- _Exercices_
[a] Selon l'extrait, depuis combien de temps les fonctionnaires des Territoires palestiniens n'ont-ils pas été payés ?
[b] Recopiez un passage de l'extrait sans rien y changer : commencez aux mots « Sur le Liban, nous » et arrêtez-vous après les mots « de la FINUL. ».

- _Extrait à lire_
○ ○ ○

Cette attitude met en jeu la crédibilité même du système international et la sécurité internationale. Le refus des Iraniens ne nous laisse aujourd'hui pas d'autre choix que de suivre la voie du Conseil de sécurité. Le Conseil devra adopter des mesures progressives, réversibles et proportionnées aux actions iraniennes, il y travaille ardemment.
Notre objectif demeure, comme nous ne cessons de le dire, celui d'une solution négociée. Nous continuons à appeler Téhéran à revoir sa position et à cesser de répondre par la provocation.
Sur le Liban, nous avons fait le point sur la mise en oeuvre de la résolution 1701, qui progresse avec le retrait des troupes israéliennes en dehors de Gaza et avec le déploiement de la FINUL.
Il faut consolider ces acquis et obtenir la cessation des survols israéliens au-dessus du Liban ainsi que le respect de l'embargo sur les armes.
Nous avons, par ailleurs, de nouveau exprimé notre soutien à la Commission d'enquête internationale et j'ai souligné auprès de mes collègues l'importance de l'établissement d'un tribunal à caractère international, comme l'a demandé le Conseil de sécurité des Nations unies.
J'ai évoqué la prochaine conférence internationale des amis du Liban sur la reconstruction du pays à l'organisation de laquelle il est urgent de travailler avec les Etats-Unis, les pays du Golfe et les institutions financières internationales.
S'agissant du Processus de paix au Proche-Orient, nous sommes revenus sur la situation des Territoires palestiniens qui ne cesse de se dégrader avec des conditions humanitaires à Gaza qui ne sont pas dignes de la communauté internationale. L'Union européenne a reconduit le Mécanisme international temporaire et envisage son extension pour venir en aide aux populations ; je rappelle que depuis plus de cinq mois et demi, les fonctionnaires n'ont pas été payés dans les Territoires palestiniens.

○ ○ ○

- _Listing_

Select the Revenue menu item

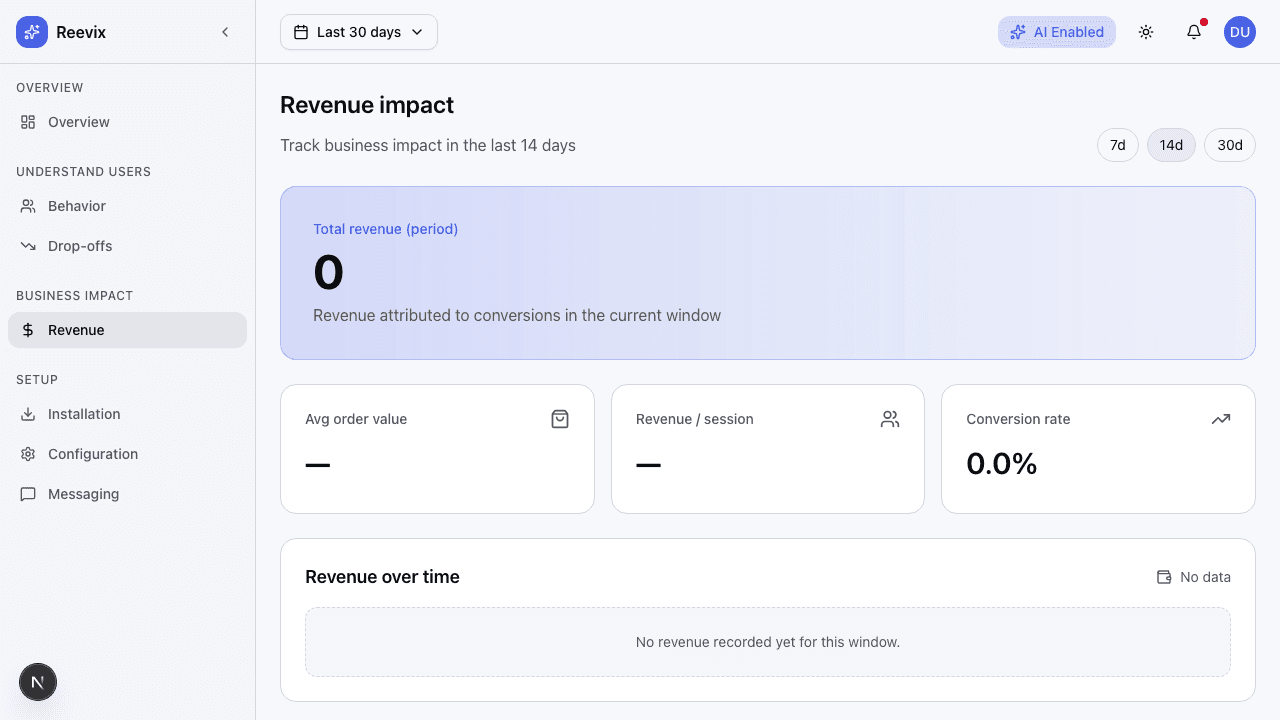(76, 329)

○ ○ ○

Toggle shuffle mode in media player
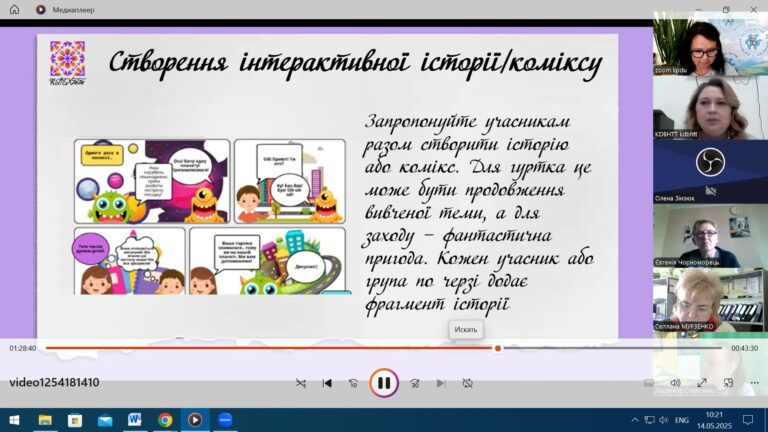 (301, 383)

○ ○ ○

- _Corrigés_
[a] Depuis plus de cinq mois et demi.

[b]
Sur le Liban, nous avons fait le point sur la mise en oeuvre de la résolution 1701, qui progresse avec le retrait des troupes israéliennes en dehors de Gaza et avec le déploiement de la FINUL.